# The State of The Pay It Forward



## knyfeknerd (Jun 10, 2015)

I haven't posted anything PIF related in forever and I thought I'd let you guys know what's going on....


.....I put PIF on Facebook around October. The response and requests have been overwhelming to say the least. It's been great to connect with more people, but it has not gone so well. Hardly any of the people I have helped have reimbursed me for shipping or even recognized the gifts/help. I'm not asking to have a bucket of Gatorade dumped on me or anything, but a quick "thank you" post is all I've ever asked for. Some people have been genuine in their requests, but mostly I get messages like "hey send me one them coolio Japanese chef knives", or "how much does knife A cost", or "please buy these knives from me".
So disappointing to try and help people out only to be taken advantage of. Oh well, I shoulda known better. 
Maybe the recipients are too embarrassed to publicly acknowledge the gift-that it was just a want and not a need.......I dunno. I don't care. I'll be pulling the PIF Facebook page shortly. Even if an eighth of the requests I've received were genuine, I don't have the time, resources or desire to accommodate. 
I am still keeping the program alive, but it will only be here. Those of you who know anyone in need can send any requests my way.

On a positive note, I recently sent out another complete kit. Kenneth P. aka wellminded1 sent me a message about one of his cooks having their knife bag stolen.
I was able to quickly send a full kit, with bag.
3 Forgecrafts-thanks to mano-paring, boning and filet
1 Zakuri petty-thanks to Danny aka zweifel
1 oldie Dexter Cleaver-thanks to Al aka Cheflarge
A Sabatier slicer/scimi-thanks to warrenb
A full-on handmade Mert Tansu gyuto-thanks to Mert aka chefcomesback


I wish I had taken pics. All knives were rehandled by me except the zakuri and Tansu.
Feels good to help out.
Thanks to everyone, especially Mrmnms and TKern and Son and daveb.

I'll be around, and as usual, if you need help-let me know!


----------



## daveb (Jun 10, 2015)

Glad to hear you're keeping the faith Chris. You can only do such things if feeling good about it is enough reward.

Especially like the part about one of our members nominating someone that's taken a hit in the nuts. Seems that's consistent with the whole PIF thing.

BZ


----------



## Adrian (Jun 10, 2015)

What does PIF mean?

I can see it means "pay it forward" but I don't get that. Please explain.


----------



## knyfeknerd (Jun 10, 2015)

I give away knives that have been donated to me. Look back through the "giveaways/pay it forward/win a knife" sub forum to anything started by me.

▶ _Data_:
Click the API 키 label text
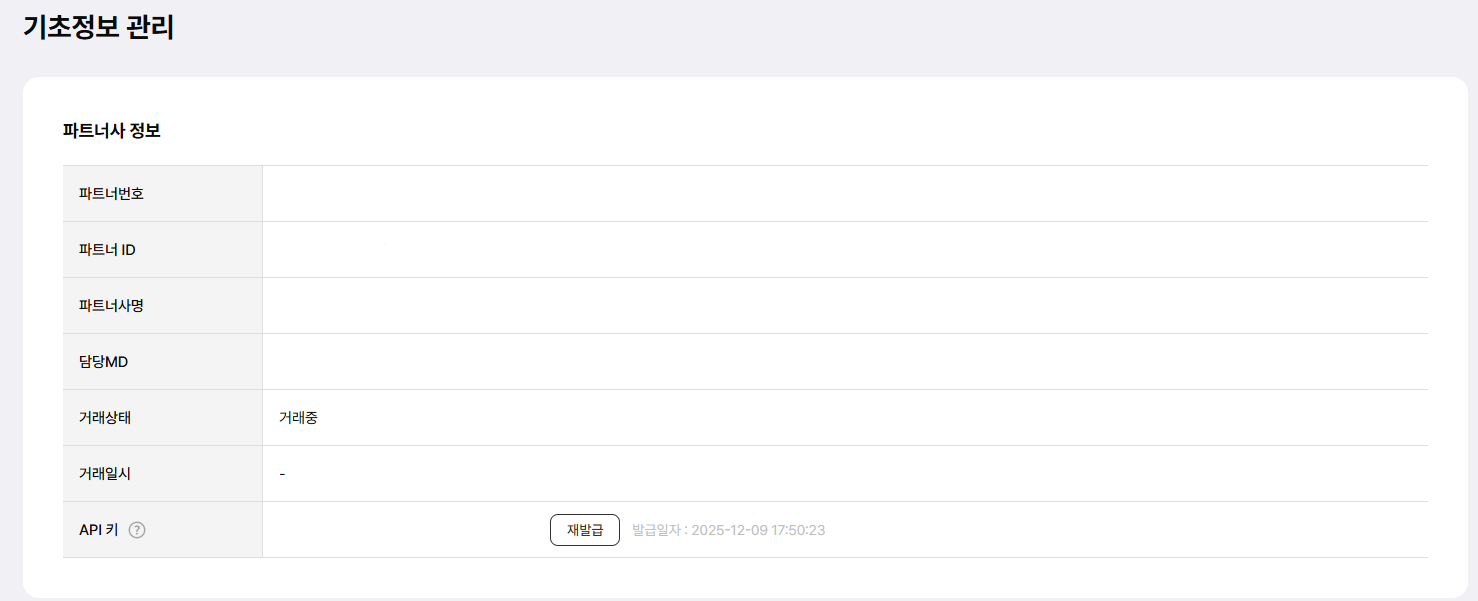Viewport: 1478px width, 601px height. click(98, 530)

▶ _Written problem_: In the forum thread on the pay it forward program, name each person thanked for supplying knives for the full kit sent after a cook's knife bag was stolen.

▶ _Exercise answer_:
- mano
- Danny aka zweifel
- Al aka Cheflarge
- warrenb
- Mert aka chefcomesback